The kingdom of Christ we celebrate today, and as it is portrayed in today’s Scripture texts, projects an alternative kingdom, radically different and founded not on power but on love, fraternity and attending to the needs of the most vulnerable. This dream of Christ for a different kingdom seemed shipwrecked on Calvary but was resuscitated in the communion on which the communities of his disciples were founded and flourished.

The reality around us is what it is, but it is not necessarily the last word. In today’s reading from Corinthians, St Paul writes about the coming of Christ “when he hands over the kingdom to God the Father, having done away with every sovereignty, authority and power”. Christ as king distinguishes himself from earthly politics, and as saviour of humanity, “he has put all his enemies under his feet”.

Humanity is tired of empires and ideologies that promise heaven on earth and deliver hell instead. It has always been like that since time immemorial, as the prophet Ezekiel shows in the first reading. His harsh analysis of the shepherds (kings) of his time who used their power and office to exploit rather than to rule, is balanced with hopeful imagination of a restored political order when the Lord himself would intervene “to look for the lost one, bring back the stray, bandage the wounded, and make the weak strong”.

This is what we all look forward to even in our times when society and culture are replete with contradictions: with gross domestic product going up and yet many more have less; with  greater concentrations of wealth because of a faulty redistribution system; with the poor becoming poorer and the rich richer; and with the most vulnerable so often displaced in the political economy. The pandemic now is only unmasking old systems deeply rooted in a hedonist and individualistic culture.

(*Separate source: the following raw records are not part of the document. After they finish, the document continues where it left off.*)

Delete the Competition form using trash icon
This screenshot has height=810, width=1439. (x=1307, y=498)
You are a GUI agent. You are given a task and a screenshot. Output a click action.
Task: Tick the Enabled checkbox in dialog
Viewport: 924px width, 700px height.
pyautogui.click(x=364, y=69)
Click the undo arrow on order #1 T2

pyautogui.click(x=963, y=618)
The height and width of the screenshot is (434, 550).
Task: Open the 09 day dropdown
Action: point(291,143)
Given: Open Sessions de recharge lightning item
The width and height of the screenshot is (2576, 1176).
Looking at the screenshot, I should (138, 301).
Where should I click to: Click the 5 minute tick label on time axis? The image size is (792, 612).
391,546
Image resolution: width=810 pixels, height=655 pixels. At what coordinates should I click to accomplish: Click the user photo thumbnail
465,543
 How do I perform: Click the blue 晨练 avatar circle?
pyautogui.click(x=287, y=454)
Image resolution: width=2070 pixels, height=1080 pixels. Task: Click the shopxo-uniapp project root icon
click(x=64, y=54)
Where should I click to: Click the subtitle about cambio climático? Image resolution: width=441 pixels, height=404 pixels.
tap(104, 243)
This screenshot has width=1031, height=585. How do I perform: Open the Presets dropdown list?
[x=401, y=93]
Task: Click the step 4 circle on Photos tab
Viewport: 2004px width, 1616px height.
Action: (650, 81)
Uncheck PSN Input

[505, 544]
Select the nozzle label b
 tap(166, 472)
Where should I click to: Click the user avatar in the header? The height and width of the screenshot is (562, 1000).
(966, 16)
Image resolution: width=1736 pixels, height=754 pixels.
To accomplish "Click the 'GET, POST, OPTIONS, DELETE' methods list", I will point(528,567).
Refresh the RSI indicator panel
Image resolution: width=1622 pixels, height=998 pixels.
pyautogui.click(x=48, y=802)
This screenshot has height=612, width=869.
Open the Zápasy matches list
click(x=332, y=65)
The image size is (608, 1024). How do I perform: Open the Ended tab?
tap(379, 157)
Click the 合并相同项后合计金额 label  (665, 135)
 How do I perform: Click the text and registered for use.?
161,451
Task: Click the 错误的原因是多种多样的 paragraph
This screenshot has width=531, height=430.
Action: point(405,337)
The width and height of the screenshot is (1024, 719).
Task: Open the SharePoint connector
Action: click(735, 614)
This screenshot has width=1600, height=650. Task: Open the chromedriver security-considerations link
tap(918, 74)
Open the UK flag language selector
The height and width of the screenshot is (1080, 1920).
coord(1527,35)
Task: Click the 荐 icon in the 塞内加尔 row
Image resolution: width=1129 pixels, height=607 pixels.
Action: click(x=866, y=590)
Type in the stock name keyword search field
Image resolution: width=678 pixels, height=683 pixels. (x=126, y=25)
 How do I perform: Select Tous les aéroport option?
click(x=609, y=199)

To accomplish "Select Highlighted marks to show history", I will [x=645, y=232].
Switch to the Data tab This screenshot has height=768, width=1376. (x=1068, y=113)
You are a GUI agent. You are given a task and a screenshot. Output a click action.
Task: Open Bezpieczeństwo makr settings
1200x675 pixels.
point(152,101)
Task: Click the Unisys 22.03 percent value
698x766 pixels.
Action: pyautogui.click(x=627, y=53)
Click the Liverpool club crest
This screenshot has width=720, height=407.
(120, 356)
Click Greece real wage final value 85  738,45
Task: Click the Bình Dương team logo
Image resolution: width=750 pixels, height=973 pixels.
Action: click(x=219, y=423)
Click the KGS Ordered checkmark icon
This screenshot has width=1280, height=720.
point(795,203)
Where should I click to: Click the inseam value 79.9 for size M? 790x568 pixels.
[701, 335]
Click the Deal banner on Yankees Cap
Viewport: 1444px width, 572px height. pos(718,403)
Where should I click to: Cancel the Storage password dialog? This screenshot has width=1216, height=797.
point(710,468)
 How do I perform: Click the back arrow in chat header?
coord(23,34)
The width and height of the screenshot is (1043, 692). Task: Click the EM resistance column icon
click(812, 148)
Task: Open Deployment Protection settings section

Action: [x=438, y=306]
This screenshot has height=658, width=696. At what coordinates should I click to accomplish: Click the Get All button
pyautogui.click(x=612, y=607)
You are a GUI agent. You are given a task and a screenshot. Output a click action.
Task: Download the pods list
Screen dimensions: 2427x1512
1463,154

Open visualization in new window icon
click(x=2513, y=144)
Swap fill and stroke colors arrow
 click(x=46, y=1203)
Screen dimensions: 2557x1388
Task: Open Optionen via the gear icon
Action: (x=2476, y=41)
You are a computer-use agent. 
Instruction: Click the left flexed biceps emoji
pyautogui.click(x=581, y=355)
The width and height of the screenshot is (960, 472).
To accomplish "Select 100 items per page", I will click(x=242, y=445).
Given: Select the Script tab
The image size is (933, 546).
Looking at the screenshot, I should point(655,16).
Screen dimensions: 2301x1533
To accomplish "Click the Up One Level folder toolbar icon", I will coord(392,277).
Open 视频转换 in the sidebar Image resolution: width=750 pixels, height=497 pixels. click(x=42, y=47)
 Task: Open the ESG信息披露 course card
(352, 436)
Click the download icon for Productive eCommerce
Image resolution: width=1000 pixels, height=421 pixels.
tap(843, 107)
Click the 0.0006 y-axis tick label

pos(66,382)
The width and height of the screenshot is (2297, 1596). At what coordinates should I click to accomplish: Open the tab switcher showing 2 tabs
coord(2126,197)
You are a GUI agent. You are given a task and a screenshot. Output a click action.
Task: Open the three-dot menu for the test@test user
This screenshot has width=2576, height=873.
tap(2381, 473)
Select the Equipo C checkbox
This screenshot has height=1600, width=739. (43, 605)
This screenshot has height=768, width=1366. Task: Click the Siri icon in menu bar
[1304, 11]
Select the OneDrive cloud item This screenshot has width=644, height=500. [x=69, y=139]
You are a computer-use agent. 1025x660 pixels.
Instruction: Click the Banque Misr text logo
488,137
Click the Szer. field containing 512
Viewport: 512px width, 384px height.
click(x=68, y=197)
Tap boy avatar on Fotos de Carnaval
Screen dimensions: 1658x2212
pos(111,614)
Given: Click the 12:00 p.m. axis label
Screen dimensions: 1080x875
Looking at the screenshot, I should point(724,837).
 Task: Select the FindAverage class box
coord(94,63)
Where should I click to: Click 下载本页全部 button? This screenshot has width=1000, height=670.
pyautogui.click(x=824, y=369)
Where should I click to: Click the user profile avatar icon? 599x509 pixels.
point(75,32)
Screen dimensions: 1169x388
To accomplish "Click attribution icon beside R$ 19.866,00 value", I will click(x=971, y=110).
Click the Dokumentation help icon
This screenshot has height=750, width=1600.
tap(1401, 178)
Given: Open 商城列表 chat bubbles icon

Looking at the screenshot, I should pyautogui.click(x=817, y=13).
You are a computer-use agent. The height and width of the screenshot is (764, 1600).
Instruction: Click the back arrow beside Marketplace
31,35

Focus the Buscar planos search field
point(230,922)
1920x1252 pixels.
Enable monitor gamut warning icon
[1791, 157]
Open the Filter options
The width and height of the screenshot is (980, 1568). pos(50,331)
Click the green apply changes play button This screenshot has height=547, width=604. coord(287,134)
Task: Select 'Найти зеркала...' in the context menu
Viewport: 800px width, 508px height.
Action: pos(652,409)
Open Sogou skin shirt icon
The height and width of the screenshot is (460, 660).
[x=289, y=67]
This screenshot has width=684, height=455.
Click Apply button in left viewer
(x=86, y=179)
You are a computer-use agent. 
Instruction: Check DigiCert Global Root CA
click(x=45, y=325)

As Pope Francis writes in his recent letter on fraternity, “the fragility of world systems in the face of the pandemic has demonstrated that not everything can be resolved by market freedom”. Today’s gospel re-proposes the radical foundations for a caring and just society, a founding charter not just for Christians, but for a civic and political action that can lay the foundations for a better world. Politics, noble as it can be, becomes oppressive and defeats its purpose when it does not put the human person at the centre, especially the most needy and vulnerable.

On the feast of Christ the King, the Scriptures point to a kingdom focussed on attending to the hungry, the stranger, the dispossessed, the sick and prisoners. With the words “You did it to me”, St Matthew underlines the fact that every human being is created in God’s own image and likeness and that the only God we can imagine and venerate is the God with a human face. Any imagination beyond this amounts to idolatry.

The utterance of hope, as epitomised in the reading from Ezekiel, calls on us to mediate a transformed reality. Not unlike the society of ancient Jerusalem, contemporary society is at the brink of despair. In a time of increasing social tension, with the poor being simply the by-product of development and progress, and with our economies crucified, our dream is to bring God back into play and recover the foundations for a caring and just society.

In this last major discourse of his Gospel, St Matthew is stating that the poor and vulnerable stand on the judgement seat to establish who we really are. Religion is futile without justice.